▸ Job A
Copy the rows below verbatim, beginning with the line that contains "The height and width of the screenshot is (256, 521)." and continuing through the last line of the rows.

▸ Source passage
Also new today is an updated Roku mobile app featuring a refreshed design that makes it easier for customers to use Roku’s features, including Search, the Roku Feed and remote control functionality, right from their smartphones.
- Quad-core processor, up to 60 fps 4K streaming; HDCP 2.2
- Optical Audio Out
- 1080p home screen and user interface
- 802.11ac MIMO Wi-Fi
- 1.5 GB RAM
- Wi-Fi Direct-enabled remote control with voice search, headphone jack and “Remote Finder” function
- Dimensions: 6.5″ x 5.5″ x 0.8″
- Weight: 0.9 lb.
- Companion app for iOS and Android with full device control
- 4K support and features to highlight 4K video
- More 4K channels at launch than competitors
- Clean, easy-to-use interface and simple remote with buttons for favorite channels like Netflix
- Faster than older Roku models
- Lots of content: 300,000 movies and TV episodes; over 3K channels
- Can now plug in a stereo or sound bar
- New reset button and Remote Finder
- Supports nearly all major video services (e.g. Netflix, Amazon Prime Instant Video, Google Play, Hulu, etc.). Not involved in anti-competitive measures as it’s an independent third party.
- Price increase to $129.99 from the $99.99 Roku 3
- No update to casual gaming catalog/features to rival Apple TV’s new App Store
- Bigger! (Con for some!) Roku 4 is 6.5″ x 5.5″ x 0.8″ vs. 3.5″ x 3.5″ x 1″ for Roku 3
- Voice support is available for search, but it’s not a “smart” assistant like Apple TV’s “Siri,” or Amazon’s “Alexa”
- HBO NOW (so far) is still missing (Update: A couple of helpful readers have pointed out that HBO NOW is listed on the box — which is a hint it might be coming soon — but at this time there is no official ETA on its availability.)
- Without a 4K TV, not enough features to encourage current Roku owners to upgrade their hardware
The Roku 4’s launch is a significant one in the rapidly heating-up connected player market, where companies including Apple, Google, Amazon, TiVo and others offer their own streaming media devices – sometimes several – for consumers to choose from, ranging from low-cost dongles like Chromecast or Fire TV Stick to higher-end players like the newly refreshed Apple TV.

▸ Data supplied
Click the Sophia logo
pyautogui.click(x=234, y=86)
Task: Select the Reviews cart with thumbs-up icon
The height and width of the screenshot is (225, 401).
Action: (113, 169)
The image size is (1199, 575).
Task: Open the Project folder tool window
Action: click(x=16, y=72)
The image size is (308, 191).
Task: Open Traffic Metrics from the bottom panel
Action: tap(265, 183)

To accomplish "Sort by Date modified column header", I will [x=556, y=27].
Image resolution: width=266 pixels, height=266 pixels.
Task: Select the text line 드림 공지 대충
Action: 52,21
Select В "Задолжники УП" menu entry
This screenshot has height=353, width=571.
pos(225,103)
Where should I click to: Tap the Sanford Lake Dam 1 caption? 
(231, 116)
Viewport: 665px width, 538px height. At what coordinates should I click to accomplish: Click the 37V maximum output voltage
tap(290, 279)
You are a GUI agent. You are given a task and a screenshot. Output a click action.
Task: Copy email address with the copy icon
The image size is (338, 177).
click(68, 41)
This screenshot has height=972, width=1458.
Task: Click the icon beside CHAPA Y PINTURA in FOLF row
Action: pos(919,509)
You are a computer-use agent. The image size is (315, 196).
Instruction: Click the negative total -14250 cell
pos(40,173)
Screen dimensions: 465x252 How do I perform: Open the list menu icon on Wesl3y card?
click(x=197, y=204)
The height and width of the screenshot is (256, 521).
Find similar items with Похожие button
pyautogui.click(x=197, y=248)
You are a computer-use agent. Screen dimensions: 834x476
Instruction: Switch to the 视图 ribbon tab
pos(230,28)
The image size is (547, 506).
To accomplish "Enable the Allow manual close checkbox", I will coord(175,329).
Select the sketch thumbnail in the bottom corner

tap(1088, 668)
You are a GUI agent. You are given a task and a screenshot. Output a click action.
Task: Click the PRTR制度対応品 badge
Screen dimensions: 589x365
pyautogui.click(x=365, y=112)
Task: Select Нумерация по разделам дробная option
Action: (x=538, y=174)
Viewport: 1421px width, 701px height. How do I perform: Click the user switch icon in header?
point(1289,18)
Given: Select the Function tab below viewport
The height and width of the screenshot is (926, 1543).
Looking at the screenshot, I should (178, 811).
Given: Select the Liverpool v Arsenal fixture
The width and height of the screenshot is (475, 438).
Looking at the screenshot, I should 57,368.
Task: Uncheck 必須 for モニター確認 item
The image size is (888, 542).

▸ Job B
According to the Roku 4 passage, how much RAM does the device have?

▸ Solution A
The height and width of the screenshot is (256, 521).
Find similar items with Похожие button
pyautogui.click(x=197, y=248)
You are a computer-use agent. Screen dimensions: 834x476
Instruction: Switch to the 视图 ribbon tab
pos(230,28)
The image size is (547, 506).
To accomplish "Enable the Allow manual close checkbox", I will coord(175,329).
Select the sketch thumbnail in the bottom corner

tap(1088, 668)
You are a GUI agent. You are given a task and a screenshot. Output a click action.
Task: Click the PRTR制度対応品 badge
Screen dimensions: 589x365
pyautogui.click(x=365, y=112)
Task: Select Нумерация по разделам дробная option
Action: (x=538, y=174)
Viewport: 1421px width, 701px height. How do I perform: Click the user switch icon in header?
point(1289,18)
Given: Select the Function tab below viewport
The height and width of the screenshot is (926, 1543).
Looking at the screenshot, I should (178, 811).
Given: Select the Liverpool v Arsenal fixture
The width and height of the screenshot is (475, 438).
Looking at the screenshot, I should 57,368.
Task: Uncheck 必須 for モニター確認 item
The image size is (888, 542).

▸ Solution B
1.5 GB